Eso es un regulador para motores universales, no es un regulador universal para motores.


----------



## J2C (Abr 9, 2021)

.

@Ramirez espera un par de minutos que me fijo si mi amiga me indica algo más respecto a tu compra en Aliexpress:

​
.


----------



## emilio177 (Abr 9, 2021)

Ramirez dijo:


> Buenas tardes.
> Ya que está el tema, a ver si me podéis ayudar a mí.
> Yo compré este regulador y tengo una soplante que me gustaría conectar a ese regulador y no sé cómo.
> ¿Me podéis dar algunas pautas para la conexión?

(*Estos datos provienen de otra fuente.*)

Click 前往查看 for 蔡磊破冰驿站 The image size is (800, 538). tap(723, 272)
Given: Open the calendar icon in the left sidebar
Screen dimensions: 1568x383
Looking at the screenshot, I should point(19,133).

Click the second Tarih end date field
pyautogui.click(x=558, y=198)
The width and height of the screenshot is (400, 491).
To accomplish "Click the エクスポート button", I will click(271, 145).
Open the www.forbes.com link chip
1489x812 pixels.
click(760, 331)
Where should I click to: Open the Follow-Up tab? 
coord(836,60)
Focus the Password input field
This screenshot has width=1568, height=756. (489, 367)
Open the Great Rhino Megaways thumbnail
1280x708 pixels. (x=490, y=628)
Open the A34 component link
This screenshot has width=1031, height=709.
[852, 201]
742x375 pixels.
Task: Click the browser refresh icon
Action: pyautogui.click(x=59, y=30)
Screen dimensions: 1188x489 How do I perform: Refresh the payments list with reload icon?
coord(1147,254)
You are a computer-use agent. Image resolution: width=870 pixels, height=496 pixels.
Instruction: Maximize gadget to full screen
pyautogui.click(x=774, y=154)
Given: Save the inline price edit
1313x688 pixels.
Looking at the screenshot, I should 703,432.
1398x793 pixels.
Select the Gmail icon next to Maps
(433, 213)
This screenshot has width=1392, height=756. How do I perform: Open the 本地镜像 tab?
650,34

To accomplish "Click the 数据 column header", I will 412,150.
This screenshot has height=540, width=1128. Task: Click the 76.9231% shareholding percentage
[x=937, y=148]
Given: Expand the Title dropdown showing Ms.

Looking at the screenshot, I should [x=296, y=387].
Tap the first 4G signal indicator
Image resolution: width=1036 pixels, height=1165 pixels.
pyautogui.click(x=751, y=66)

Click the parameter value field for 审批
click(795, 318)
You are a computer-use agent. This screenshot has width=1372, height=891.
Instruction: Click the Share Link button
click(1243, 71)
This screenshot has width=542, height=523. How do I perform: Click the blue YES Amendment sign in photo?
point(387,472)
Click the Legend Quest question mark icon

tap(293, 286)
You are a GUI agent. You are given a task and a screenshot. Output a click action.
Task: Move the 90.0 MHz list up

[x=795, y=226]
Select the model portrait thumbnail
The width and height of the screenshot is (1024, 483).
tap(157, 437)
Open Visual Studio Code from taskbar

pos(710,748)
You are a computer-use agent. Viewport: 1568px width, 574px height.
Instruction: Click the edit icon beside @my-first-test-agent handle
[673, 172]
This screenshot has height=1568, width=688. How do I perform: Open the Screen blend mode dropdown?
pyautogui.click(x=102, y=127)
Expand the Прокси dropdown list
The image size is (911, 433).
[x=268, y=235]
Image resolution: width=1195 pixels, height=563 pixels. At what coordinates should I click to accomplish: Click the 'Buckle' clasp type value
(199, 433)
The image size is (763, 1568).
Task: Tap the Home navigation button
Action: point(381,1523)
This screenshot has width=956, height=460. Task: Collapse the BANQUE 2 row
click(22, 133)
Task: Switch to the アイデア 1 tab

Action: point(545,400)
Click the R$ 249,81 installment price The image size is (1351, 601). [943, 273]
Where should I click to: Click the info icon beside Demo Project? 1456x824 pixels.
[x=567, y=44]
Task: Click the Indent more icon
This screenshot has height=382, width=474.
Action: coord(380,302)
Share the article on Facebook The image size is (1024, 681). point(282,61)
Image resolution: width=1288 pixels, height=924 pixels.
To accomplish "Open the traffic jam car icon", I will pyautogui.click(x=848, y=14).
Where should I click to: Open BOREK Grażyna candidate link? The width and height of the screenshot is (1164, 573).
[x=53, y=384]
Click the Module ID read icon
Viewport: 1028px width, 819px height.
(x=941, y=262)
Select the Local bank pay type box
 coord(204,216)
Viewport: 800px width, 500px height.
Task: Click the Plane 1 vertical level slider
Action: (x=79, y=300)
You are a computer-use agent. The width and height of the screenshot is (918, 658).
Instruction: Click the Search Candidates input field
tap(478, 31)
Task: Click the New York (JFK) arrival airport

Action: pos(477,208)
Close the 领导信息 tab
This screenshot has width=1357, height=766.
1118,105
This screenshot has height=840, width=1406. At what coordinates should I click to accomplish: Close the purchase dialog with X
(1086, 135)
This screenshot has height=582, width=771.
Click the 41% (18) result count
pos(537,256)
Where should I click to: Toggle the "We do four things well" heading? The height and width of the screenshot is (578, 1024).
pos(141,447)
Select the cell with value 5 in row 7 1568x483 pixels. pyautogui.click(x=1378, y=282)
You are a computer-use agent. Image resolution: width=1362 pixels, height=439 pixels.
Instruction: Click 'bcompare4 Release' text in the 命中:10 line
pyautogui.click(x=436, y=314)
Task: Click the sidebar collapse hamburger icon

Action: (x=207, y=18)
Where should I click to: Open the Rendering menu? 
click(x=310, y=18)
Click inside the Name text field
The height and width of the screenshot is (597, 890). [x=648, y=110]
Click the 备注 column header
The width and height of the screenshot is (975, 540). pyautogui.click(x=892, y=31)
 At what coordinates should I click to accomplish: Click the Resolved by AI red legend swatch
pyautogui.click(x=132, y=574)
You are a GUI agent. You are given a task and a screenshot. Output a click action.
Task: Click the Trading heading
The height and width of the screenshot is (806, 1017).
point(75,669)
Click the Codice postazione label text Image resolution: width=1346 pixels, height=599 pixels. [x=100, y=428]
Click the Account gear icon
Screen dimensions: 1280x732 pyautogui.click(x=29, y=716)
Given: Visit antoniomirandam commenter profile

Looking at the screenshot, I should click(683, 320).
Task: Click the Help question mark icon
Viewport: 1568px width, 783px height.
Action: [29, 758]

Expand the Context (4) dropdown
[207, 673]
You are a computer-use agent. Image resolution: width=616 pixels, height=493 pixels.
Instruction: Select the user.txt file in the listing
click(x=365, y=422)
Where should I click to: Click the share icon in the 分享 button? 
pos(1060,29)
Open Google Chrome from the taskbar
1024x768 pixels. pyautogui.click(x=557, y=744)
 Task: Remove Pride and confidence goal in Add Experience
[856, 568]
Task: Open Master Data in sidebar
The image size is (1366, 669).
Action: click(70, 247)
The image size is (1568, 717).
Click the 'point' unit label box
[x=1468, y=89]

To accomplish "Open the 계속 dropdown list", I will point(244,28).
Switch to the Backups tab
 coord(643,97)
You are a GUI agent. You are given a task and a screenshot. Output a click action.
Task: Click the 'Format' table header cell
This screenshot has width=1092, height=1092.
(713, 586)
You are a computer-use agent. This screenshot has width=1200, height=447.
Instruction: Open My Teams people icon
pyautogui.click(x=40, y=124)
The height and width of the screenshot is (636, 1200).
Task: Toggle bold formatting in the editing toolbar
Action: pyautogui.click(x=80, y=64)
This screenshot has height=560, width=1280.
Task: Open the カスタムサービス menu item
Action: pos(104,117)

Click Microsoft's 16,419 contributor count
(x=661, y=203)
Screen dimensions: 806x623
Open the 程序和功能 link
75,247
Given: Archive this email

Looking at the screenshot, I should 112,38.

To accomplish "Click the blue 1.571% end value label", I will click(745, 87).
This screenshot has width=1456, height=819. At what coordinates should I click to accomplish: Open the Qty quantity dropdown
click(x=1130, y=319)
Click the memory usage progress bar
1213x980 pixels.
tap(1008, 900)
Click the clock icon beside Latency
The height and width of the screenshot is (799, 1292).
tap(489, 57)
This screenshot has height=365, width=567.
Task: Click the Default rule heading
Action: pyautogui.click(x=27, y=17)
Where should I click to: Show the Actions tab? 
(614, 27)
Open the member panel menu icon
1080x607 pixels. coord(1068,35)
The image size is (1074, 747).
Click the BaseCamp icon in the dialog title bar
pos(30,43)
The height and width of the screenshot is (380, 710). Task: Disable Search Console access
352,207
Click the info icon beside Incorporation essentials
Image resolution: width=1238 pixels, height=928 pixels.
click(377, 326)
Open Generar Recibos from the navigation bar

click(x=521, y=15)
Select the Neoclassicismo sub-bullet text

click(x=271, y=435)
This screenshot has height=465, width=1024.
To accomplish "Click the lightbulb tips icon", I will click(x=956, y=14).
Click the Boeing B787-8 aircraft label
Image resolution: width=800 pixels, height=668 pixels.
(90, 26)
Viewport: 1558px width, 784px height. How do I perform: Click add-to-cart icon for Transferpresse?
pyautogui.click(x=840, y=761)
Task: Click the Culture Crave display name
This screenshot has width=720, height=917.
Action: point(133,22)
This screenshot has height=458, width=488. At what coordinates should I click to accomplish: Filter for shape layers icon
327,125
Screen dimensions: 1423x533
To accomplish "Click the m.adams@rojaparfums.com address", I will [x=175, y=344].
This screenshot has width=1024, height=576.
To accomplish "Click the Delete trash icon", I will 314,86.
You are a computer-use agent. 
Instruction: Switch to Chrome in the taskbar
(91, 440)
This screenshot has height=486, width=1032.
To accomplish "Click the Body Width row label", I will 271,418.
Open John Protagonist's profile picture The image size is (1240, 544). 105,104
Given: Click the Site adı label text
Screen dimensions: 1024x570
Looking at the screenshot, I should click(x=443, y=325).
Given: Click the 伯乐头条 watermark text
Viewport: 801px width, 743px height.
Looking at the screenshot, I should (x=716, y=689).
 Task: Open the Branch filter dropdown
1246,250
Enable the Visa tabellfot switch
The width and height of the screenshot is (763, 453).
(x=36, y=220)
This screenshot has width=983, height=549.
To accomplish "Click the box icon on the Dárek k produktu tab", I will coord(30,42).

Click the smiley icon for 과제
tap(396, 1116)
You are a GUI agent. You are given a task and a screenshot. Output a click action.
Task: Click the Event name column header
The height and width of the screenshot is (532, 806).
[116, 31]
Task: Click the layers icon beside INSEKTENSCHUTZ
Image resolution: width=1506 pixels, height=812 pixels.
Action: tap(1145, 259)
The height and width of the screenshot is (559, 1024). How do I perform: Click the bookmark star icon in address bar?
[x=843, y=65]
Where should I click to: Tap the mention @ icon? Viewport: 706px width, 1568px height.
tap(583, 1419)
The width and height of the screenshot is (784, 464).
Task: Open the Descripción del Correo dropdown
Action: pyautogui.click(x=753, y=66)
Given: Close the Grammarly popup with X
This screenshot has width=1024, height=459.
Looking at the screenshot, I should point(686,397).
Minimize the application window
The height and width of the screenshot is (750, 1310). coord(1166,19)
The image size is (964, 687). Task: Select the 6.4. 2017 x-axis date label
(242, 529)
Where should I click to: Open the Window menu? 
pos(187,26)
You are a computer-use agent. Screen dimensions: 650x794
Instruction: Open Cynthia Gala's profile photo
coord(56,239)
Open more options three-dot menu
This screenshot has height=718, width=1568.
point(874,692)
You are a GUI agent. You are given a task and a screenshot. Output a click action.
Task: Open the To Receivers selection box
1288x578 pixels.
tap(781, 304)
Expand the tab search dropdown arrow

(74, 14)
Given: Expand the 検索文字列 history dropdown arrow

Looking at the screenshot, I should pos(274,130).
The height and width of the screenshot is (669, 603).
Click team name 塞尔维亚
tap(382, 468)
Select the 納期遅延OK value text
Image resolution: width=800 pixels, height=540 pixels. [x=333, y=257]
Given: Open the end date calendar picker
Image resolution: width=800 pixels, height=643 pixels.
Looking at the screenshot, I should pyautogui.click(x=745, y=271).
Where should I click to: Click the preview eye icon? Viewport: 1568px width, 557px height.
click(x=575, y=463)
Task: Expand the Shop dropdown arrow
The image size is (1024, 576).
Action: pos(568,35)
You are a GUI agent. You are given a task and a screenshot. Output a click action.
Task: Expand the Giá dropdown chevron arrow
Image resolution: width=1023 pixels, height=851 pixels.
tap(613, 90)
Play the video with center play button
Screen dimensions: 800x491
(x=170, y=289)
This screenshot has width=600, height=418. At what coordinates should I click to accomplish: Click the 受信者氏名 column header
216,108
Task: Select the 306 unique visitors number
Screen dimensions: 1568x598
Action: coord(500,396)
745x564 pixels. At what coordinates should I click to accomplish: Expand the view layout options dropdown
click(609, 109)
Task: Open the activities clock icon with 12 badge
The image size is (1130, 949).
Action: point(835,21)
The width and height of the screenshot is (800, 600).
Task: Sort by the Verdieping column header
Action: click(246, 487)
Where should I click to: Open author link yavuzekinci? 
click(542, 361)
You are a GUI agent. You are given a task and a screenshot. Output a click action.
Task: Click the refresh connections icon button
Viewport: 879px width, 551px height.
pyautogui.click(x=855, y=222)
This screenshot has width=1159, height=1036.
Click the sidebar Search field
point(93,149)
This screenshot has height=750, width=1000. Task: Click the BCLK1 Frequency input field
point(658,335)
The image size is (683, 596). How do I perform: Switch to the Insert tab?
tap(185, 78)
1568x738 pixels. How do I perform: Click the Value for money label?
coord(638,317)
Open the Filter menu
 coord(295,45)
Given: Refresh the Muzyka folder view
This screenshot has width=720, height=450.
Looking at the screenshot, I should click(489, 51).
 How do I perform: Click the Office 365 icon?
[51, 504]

Gracias.
> ...


Debes poner fotos de el regulador con marca y modelo.. 
Lo mismo para el motor


----------



## capitanp (Abr 9, 2021)

Scooter dijo:


> Por lo que veo es un motor de inducción monofásico de arranque por condensador. No esperes regular nada ahí.
> Los motores de inducción solo se pueden regular con un variador de frecuencia. Los monofásicos no se sabe muy bien siquiera con eso si se puede...
> 
> Si hubieras consultado el foro antes de comprar, te habrías ahorrado el esfuerzo.
> ...



creo que ese blower viene con 3 velocidades


----------



## Fogonazo (Abr 9, 2021)

capitanp dijo:


> creo que ese blower viene con 3 velocidades


Podría ser, veo muchos cables en la ficha   

Se requiere mucha mas información sobre el motor.


----------



## Scooter (Abr 9, 2021)

capitanp dijo:


> creo que ese blower viene con 3 velocidades


Es probable, muchos cables lleva. Pero un dimmer no creo que sea opción mas allá de un arranque suave y no sé no sé.


----------



## Ramirez (Abr 10, 2021)

Perdonar ..... esta tarde subo mas fotografias de todo a ver que opinais 👏👏👏👏 muchas gracias por todo chavales


----------



## Ramirez (Abr 10, 2021)

Regulador de aliexpress.( en el la descripción de el producto en aliexpress ponía lo de la foto )


Soplante.


----------



## Fogonazo (Abr 10, 2021)

Eso *NO *parece ser un simple dimmer


----------



## capitanp (Abr 11, 2021)

Fogonazo dijo:


> Eso *NO *parece ser un simple dimmer



No es un simple dimmer, es un controlador para motor universal (con carbones) El blower con capacitor es del tipo fase partida


----------



## Scooter (Abr 11, 2021)

Fogonazo dijo:


> Eso *NO *parece ser un simple dimmer


No es un simple...,  es un dimmer complicado.
Pero dimmer igualmente.


----------



## emilio177 (Abr 11, 2021)

Pero es un simple dimmer.. conecte la salida de el regulador a la entrada de el motor


----------



## Ramirez (Abr 14, 2021)

Entonces no se podría conectar ?? no hay forma de regular la velocidad con ese regulador?


----------



## Scooter (Abr 14, 2021)

No parece. Al menos confiablemente.

Prueba a ver, lo mismo funciona pero yo no estaría muy tranquilo, los motores de inducción se calientan mucho cuando se sube el deslizamiento y se alejan de su velocidad sincrónica


----------



## emilio177 (Abr 14, 2021)

Conecte salida AC de el regulador con AC de el motor....  no entiendo por que no lo conecta.... no se va a quemar el mundo por hacer eso


----------



## capitanp (Abr 14, 2021)

emilio177 dijo:


> Conecte salida AC de el regulador con AC de el motor....  no entiendo por que no lo conecta.... no se va a quemar el mundo por hacer eso


 porque la salida del regulador tiene 5 cables, 1 para tierra 2 para el estator y dos para el colector

y que tiene: un motor de fase partida o simple tipo jaula de ardilla con arranque a capacitor

unas peras con bananas y frutilla


----------



## emilio177 (Abr 14, 2021)

Entonces tienen que decirle al niño que compre un motor sincrono


----------



## Scooter (Abr 15, 2021)

No, motor síncrono es síncrono como su buen nombre indica. Ese seguro que va sincronizado con la red.

Necesitaría un motor universal o de colector, y mofdificar el extractor para que encaje...


----------